- EXERCISE PROMPT -
I need an exact copy of the lines from the one containing "Task: Reload the GitHub page" through the end of the records, without any pictures.

(Data items)
=== Begin Enclosure ===

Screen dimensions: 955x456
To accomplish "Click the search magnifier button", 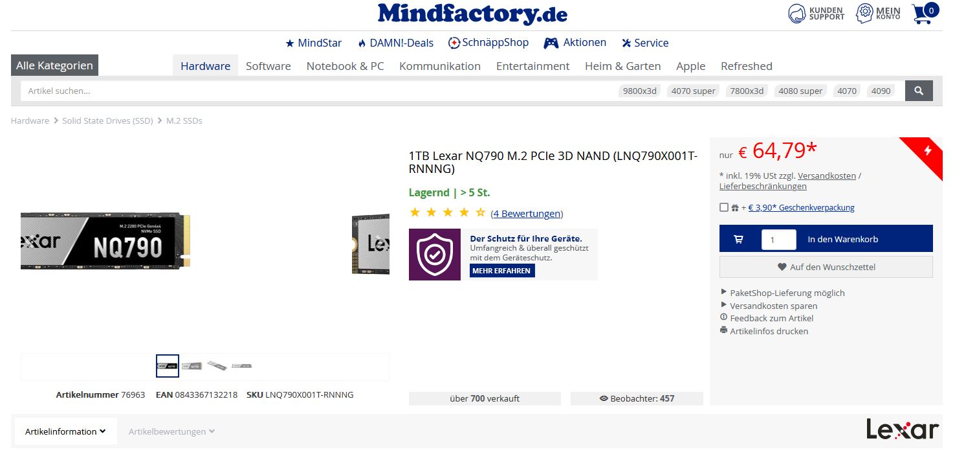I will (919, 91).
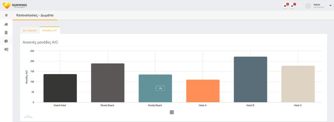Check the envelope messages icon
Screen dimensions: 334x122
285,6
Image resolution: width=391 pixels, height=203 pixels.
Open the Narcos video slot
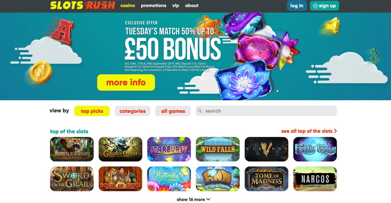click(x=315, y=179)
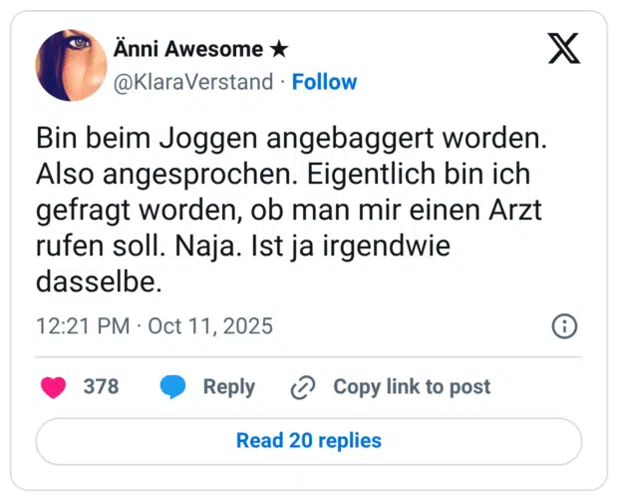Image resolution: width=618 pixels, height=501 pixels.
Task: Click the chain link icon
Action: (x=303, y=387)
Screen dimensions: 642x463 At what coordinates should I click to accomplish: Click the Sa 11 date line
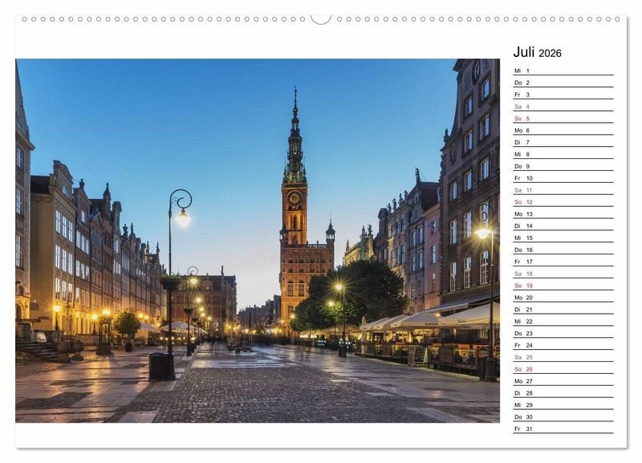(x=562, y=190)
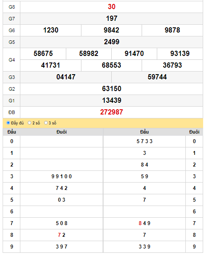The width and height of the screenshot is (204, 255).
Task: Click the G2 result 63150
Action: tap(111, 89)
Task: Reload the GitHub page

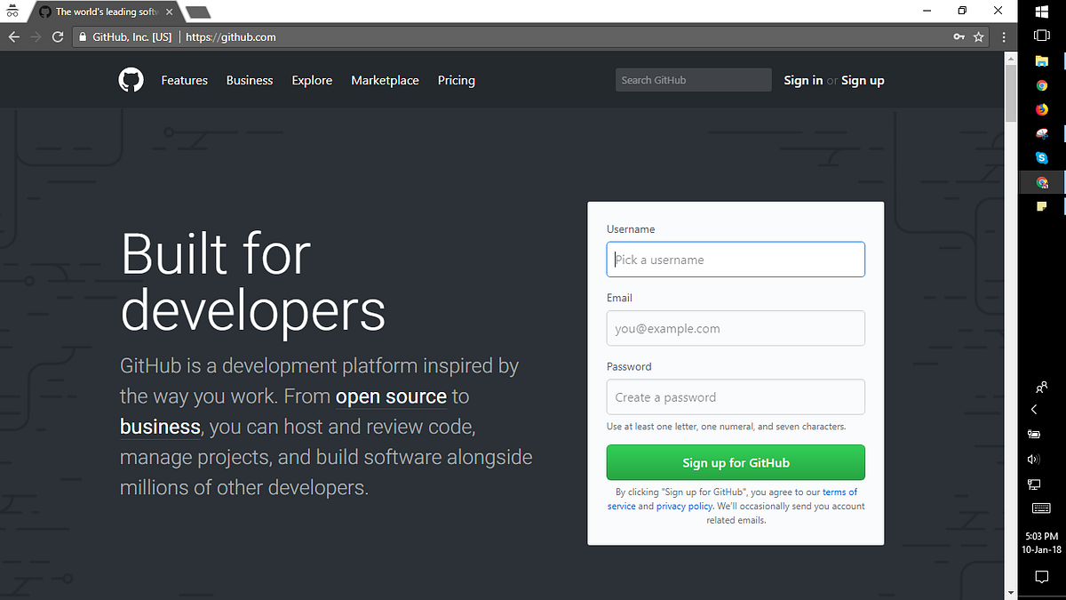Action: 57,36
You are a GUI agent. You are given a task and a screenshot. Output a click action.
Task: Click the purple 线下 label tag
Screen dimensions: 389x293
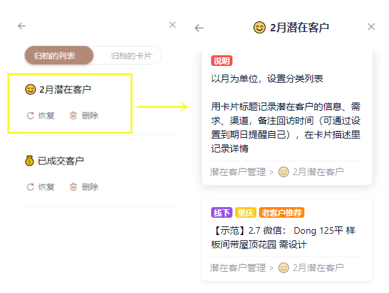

=== End Enclosure ===

- ANSWER SPACE -
Task: Reload the GitHub page

Action: 57,36
You are a GUI agent. You are given a task and a screenshot. Output a click action.
Task: Click the purple 线下 label tag
Screen dimensions: 389x293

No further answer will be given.